--- Start of Provided entries ---

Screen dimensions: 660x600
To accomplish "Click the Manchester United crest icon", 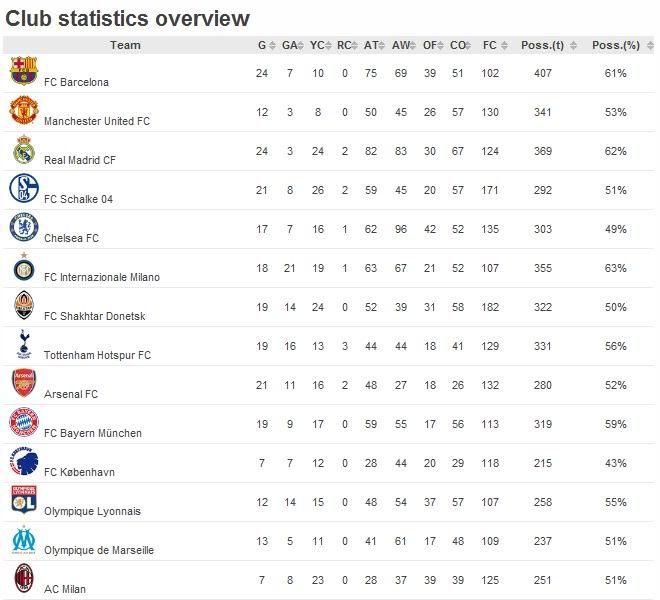I will tap(23, 110).
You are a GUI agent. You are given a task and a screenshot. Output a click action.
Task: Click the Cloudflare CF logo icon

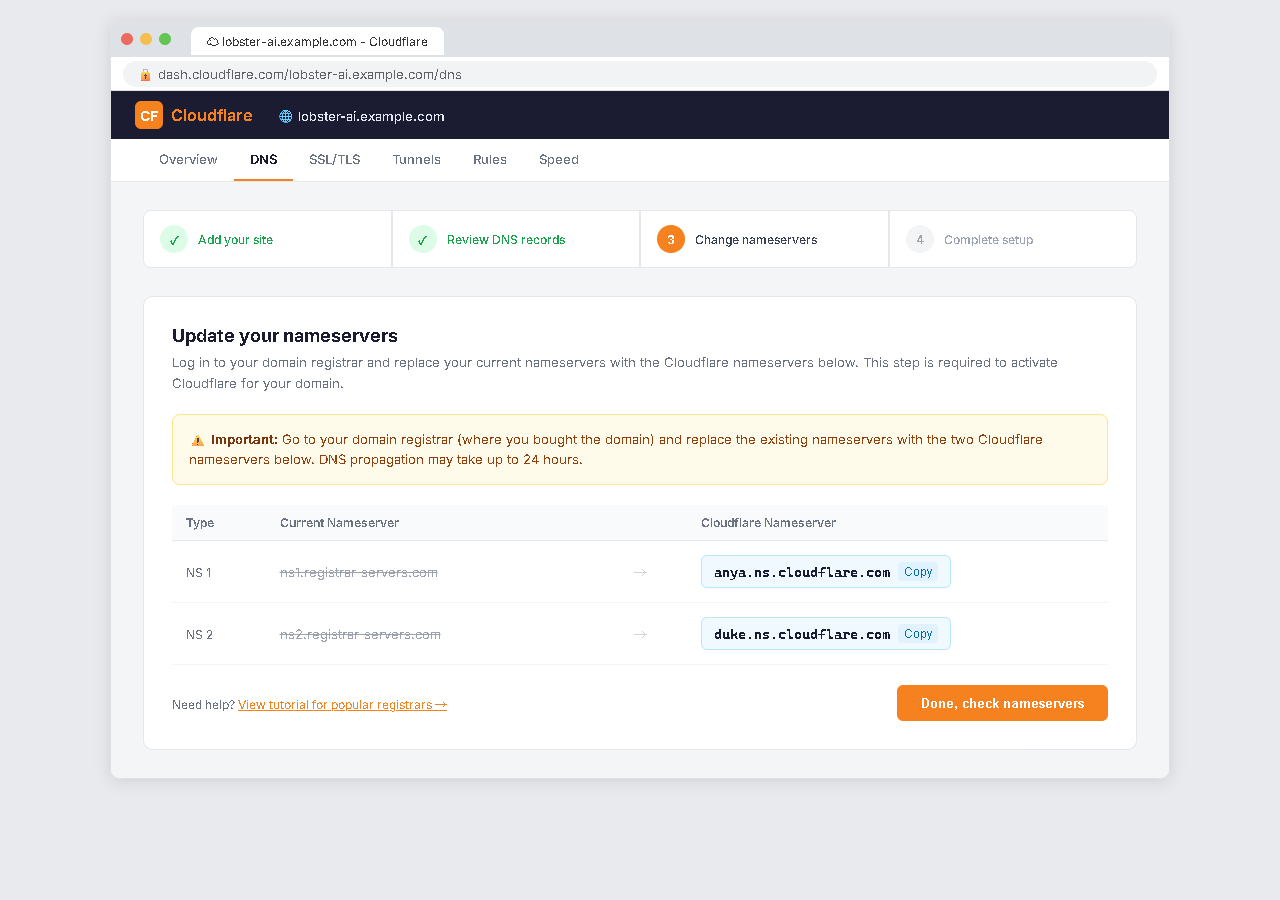click(x=149, y=115)
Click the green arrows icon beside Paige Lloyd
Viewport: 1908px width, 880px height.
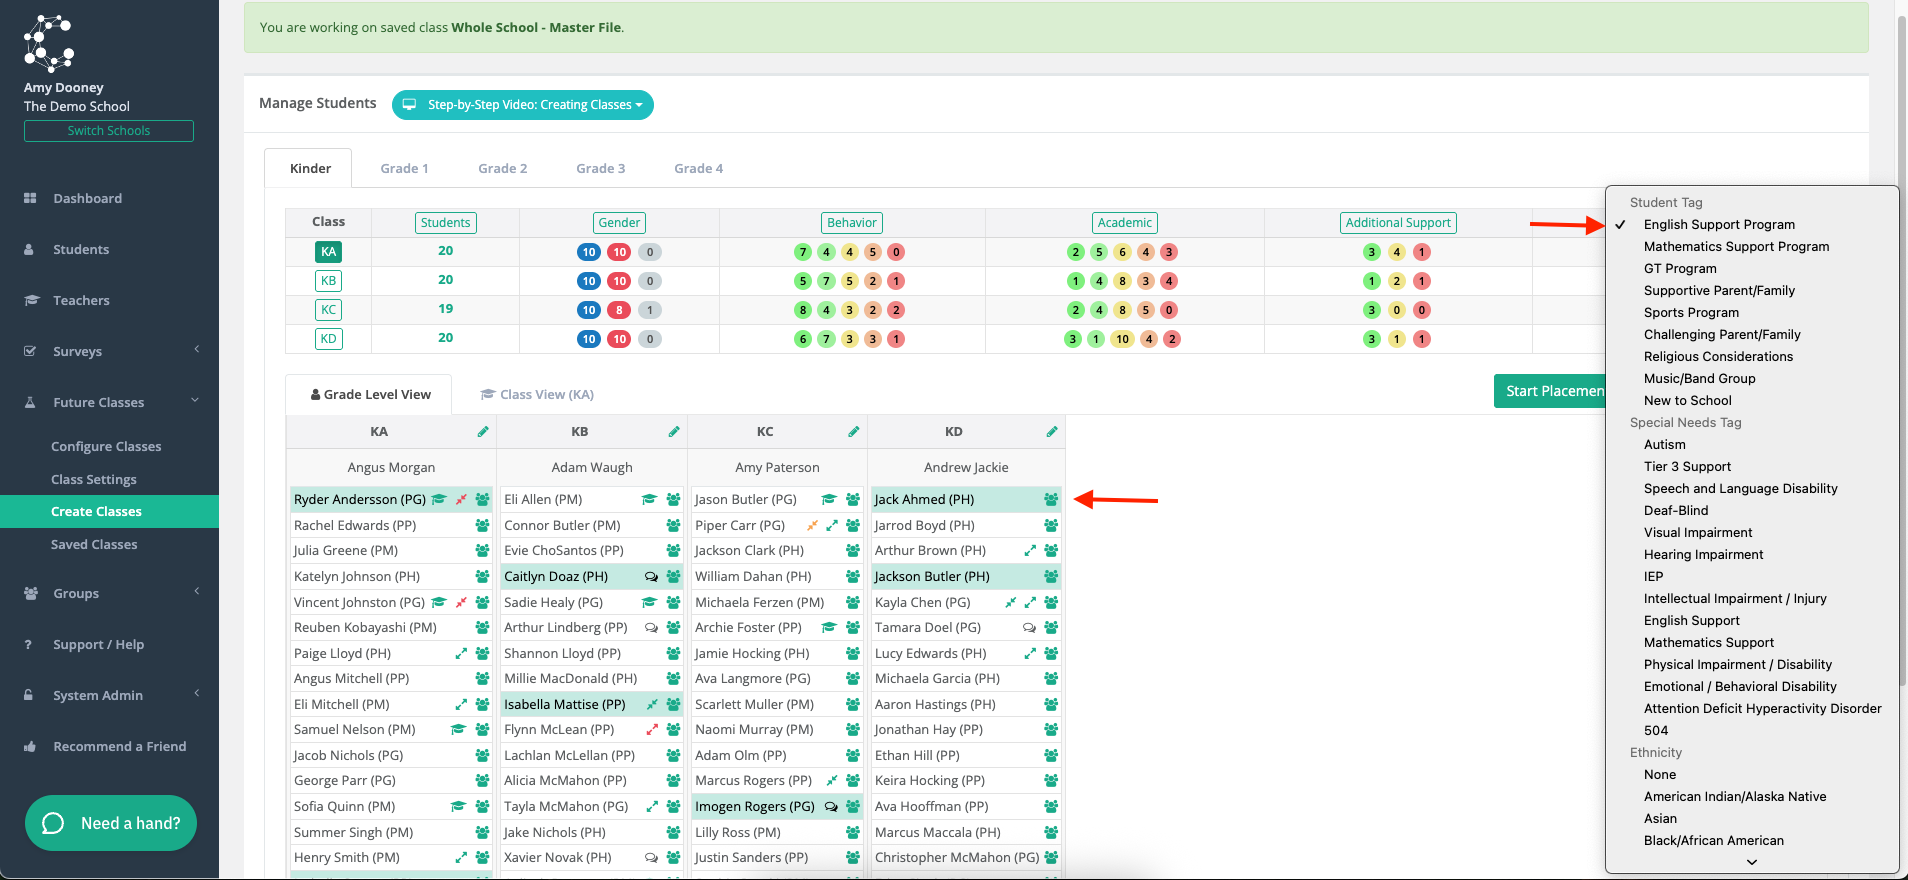click(461, 653)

--- End of Provided entries ---

_Problem details_
Please edit the lines from the one containing "You are a GUI" through the end of the lines by replacing "icon" with "symbol", changing nothing else. Leave the pictures out of your answer.

_Result of this exercise_
You are a GUI agent. You are given a task and a screenshot. Output a click action.
Task: Click the Cloudflare CF logo symbol

click(x=149, y=115)
Click the green arrows symbol beside Paige Lloyd
Viewport: 1908px width, 880px height.
click(461, 653)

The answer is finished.